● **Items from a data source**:
■ ■ ■
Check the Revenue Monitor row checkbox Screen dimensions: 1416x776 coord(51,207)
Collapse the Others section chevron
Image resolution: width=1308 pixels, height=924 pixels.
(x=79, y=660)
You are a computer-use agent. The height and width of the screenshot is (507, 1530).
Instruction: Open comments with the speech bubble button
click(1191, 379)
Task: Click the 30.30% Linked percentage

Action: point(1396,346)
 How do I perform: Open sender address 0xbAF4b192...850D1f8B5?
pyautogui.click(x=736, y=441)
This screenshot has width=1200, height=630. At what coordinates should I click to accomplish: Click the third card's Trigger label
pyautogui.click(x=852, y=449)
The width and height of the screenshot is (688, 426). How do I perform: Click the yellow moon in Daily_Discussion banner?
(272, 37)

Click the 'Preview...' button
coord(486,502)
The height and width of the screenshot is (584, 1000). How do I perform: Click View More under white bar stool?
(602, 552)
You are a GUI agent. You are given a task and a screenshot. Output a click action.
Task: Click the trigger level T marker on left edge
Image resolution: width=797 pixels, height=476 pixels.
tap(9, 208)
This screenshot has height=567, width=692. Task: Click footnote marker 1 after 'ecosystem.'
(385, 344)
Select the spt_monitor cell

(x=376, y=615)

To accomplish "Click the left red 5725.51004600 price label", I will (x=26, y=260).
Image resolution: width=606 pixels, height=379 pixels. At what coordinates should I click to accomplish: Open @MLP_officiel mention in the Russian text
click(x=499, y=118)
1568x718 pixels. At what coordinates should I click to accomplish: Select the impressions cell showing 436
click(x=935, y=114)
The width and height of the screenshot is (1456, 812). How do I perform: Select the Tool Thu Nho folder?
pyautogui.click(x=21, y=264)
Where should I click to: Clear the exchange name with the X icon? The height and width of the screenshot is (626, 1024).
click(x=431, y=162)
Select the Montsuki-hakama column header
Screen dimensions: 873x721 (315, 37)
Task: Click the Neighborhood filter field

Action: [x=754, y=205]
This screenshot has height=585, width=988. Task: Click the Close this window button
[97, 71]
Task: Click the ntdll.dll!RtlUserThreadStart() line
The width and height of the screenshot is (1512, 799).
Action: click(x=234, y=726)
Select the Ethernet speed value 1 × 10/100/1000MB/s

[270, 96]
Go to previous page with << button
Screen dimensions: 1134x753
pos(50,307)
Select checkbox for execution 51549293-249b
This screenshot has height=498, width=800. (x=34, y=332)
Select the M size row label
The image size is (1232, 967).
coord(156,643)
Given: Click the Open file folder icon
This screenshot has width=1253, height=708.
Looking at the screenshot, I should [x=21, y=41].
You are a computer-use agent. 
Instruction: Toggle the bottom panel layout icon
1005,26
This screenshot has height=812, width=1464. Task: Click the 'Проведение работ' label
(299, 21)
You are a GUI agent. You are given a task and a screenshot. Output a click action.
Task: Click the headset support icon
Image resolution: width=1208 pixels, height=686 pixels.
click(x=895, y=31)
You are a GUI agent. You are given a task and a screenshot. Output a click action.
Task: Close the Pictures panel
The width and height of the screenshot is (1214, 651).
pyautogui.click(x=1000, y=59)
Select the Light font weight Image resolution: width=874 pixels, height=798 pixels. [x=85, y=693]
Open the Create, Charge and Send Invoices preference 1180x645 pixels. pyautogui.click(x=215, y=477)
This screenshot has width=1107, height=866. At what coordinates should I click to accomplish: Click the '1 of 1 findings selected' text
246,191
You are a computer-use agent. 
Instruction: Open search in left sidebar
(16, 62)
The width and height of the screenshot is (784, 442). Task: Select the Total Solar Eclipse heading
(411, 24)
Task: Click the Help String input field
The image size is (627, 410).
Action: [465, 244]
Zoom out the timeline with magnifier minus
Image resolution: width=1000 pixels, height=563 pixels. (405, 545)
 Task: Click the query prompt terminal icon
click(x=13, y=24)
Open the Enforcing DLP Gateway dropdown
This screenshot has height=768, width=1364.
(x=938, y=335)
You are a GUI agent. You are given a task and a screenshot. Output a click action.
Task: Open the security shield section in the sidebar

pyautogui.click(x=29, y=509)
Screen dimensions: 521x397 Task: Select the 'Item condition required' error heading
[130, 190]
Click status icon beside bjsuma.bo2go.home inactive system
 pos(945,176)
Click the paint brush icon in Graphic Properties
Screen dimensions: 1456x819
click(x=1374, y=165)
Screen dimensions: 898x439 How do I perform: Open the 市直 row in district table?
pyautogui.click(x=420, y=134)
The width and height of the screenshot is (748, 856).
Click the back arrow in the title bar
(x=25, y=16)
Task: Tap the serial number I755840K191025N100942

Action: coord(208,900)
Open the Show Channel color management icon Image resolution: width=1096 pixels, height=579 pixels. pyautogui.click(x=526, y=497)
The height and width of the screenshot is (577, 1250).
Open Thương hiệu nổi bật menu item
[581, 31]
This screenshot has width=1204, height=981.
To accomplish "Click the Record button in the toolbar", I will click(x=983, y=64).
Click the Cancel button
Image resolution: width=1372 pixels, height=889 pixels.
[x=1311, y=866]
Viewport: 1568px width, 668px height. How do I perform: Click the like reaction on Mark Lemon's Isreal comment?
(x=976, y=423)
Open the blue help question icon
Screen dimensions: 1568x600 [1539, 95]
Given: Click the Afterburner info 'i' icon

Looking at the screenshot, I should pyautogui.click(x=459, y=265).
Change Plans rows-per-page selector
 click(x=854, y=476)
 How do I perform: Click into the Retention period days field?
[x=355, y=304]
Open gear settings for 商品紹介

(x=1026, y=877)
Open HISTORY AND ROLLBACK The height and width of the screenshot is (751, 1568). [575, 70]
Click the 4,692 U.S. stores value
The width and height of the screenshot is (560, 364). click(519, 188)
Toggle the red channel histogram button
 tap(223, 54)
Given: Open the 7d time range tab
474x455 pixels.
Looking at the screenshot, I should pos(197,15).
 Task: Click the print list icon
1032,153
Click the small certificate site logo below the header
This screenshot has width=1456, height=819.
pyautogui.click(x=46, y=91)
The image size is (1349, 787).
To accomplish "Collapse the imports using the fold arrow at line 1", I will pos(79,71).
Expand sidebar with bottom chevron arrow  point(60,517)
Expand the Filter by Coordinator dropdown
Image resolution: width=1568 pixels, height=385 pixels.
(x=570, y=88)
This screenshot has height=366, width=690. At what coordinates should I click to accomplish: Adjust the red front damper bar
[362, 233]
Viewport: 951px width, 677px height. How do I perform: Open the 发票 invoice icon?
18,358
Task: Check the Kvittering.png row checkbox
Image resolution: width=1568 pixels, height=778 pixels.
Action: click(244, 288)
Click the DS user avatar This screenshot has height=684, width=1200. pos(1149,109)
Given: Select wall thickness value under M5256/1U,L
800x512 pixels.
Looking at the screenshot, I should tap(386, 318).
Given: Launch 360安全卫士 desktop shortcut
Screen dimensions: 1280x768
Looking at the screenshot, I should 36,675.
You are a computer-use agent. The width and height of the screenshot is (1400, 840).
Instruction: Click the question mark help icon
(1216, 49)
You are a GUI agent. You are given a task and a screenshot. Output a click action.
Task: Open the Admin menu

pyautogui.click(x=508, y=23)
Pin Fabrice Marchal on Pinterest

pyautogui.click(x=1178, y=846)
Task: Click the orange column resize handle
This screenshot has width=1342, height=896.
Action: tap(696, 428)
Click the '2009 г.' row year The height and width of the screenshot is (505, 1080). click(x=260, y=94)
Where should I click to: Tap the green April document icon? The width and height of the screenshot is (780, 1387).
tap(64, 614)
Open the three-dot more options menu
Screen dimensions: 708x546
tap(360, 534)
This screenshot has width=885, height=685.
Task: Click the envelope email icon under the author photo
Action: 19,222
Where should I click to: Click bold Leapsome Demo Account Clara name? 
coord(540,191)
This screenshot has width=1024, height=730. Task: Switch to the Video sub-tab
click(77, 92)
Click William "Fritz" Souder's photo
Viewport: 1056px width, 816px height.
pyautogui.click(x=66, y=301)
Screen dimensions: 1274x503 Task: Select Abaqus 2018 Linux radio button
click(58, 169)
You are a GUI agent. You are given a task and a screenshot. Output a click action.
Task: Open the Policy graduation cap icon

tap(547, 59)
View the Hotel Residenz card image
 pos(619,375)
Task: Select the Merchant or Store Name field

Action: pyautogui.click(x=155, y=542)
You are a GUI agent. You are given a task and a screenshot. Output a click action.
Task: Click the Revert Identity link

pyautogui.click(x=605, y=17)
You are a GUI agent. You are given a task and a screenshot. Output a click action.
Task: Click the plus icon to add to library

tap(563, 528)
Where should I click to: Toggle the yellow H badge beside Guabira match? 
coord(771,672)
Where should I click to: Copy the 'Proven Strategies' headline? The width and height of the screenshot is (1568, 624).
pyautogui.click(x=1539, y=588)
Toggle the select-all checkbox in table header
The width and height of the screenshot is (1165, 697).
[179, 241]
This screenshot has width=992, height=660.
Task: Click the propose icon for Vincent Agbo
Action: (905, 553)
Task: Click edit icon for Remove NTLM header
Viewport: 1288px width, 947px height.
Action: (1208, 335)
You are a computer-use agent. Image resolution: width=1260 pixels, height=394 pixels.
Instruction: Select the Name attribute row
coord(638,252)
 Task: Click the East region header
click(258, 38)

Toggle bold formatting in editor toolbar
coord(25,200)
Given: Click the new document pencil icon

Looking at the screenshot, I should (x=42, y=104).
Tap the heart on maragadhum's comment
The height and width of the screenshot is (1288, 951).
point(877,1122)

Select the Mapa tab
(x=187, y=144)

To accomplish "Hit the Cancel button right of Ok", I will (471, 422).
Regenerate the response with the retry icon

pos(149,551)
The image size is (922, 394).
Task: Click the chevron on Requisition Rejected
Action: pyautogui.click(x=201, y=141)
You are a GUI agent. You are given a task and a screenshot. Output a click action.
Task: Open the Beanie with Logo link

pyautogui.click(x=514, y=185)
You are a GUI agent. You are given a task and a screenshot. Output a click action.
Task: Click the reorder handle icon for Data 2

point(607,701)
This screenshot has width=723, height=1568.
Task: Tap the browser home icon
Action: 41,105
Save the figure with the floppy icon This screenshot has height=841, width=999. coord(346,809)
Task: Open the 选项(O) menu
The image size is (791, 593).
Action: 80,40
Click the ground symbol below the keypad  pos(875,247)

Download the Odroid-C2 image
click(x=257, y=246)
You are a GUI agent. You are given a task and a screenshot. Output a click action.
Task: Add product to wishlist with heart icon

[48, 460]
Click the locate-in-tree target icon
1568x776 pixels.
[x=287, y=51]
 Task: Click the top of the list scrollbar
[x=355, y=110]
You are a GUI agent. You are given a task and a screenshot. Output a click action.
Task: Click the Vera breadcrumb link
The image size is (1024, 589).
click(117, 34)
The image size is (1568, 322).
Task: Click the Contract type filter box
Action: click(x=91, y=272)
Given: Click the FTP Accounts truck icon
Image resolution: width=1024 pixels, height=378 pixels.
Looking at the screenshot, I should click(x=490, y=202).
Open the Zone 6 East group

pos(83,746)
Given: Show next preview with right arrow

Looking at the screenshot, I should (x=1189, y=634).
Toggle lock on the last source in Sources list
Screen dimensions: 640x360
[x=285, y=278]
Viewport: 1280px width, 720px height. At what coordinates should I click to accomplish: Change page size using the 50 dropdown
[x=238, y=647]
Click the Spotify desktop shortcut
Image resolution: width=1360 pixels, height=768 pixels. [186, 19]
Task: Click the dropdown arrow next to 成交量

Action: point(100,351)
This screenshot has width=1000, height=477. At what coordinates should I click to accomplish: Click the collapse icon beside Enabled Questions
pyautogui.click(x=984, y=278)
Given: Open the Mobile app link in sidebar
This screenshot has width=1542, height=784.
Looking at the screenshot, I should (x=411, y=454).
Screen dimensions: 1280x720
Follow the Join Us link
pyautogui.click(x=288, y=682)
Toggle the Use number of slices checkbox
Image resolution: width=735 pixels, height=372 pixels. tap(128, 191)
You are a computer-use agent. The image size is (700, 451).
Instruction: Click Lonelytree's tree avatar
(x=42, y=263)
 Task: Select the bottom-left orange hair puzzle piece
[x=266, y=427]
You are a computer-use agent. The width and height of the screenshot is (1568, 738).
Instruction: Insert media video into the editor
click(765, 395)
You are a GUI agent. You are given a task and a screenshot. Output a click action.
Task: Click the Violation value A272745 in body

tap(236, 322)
■ ■ ■
● **Short task**:
Copy the records word for word, from the start of the records through the line containing "pyautogui.click(x=736, y=441)", including that line.

● **Exercise solution**:
Check the Revenue Monitor row checkbox Screen dimensions: 1416x776 coord(51,207)
Collapse the Others section chevron
Image resolution: width=1308 pixels, height=924 pixels.
(x=79, y=660)
You are a computer-use agent. The height and width of the screenshot is (507, 1530).
Instruction: Open comments with the speech bubble button
click(1191, 379)
Task: Click the 30.30% Linked percentage

Action: point(1396,346)
 How do I perform: Open sender address 0xbAF4b192...850D1f8B5?
pyautogui.click(x=736, y=441)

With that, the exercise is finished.